Your instructions.
Which lines in the records below contain the word "Pacific"? Return each of them.

Records supplied.
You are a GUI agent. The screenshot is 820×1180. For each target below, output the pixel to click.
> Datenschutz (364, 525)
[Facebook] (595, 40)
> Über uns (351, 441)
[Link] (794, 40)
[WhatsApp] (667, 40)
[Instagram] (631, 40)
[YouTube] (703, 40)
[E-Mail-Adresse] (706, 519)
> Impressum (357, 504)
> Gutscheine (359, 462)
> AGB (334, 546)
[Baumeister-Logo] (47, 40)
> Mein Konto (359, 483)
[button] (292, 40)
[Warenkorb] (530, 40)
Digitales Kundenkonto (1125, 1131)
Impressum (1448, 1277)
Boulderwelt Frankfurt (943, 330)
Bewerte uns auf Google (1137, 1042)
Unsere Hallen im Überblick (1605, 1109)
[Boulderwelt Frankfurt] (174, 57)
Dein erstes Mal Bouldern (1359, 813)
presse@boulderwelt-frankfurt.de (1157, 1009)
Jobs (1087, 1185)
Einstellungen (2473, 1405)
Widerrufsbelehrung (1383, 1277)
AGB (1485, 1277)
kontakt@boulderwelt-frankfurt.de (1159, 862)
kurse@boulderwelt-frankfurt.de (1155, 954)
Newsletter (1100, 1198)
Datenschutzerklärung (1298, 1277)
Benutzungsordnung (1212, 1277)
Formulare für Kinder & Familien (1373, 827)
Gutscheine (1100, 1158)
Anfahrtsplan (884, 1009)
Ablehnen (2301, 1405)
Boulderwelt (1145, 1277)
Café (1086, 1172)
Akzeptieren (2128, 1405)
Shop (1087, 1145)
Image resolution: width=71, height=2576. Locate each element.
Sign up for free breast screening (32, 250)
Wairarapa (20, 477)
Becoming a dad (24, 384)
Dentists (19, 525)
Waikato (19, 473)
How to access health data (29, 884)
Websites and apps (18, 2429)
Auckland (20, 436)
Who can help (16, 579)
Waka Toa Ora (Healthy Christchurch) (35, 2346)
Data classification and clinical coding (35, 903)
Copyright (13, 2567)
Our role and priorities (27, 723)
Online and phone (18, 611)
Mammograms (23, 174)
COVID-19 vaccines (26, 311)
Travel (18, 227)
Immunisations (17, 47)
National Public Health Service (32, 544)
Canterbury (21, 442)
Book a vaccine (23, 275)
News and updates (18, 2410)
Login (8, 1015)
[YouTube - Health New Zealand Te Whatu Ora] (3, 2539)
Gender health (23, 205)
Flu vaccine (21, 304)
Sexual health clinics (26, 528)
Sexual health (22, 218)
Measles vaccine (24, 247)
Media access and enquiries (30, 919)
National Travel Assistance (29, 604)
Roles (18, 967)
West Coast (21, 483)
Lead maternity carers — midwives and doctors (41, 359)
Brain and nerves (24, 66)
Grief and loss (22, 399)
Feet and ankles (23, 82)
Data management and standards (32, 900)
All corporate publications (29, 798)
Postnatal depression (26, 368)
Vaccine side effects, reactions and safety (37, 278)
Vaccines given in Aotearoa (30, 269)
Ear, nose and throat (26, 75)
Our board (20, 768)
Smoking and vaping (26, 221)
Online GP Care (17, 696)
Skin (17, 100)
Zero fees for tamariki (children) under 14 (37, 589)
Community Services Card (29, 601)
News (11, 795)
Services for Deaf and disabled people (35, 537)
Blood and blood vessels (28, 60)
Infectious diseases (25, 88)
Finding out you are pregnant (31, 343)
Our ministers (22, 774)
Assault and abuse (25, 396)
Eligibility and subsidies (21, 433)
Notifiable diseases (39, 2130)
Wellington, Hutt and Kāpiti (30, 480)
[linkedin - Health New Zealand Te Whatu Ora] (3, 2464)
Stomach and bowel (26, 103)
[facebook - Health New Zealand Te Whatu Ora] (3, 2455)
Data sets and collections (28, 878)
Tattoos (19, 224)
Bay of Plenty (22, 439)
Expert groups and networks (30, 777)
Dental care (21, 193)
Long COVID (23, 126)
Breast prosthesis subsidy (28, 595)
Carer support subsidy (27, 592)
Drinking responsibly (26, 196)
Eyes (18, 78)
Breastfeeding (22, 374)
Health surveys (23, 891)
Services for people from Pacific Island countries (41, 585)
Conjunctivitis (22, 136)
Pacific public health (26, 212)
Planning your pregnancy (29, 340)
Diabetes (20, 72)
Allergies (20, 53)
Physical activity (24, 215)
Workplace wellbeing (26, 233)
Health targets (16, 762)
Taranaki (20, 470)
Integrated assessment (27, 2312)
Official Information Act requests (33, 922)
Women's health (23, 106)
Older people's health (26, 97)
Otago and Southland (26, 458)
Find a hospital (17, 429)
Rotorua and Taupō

Finished task.
Services for people from Pacific Island countries (41, 585)
Pacific public health (26, 212)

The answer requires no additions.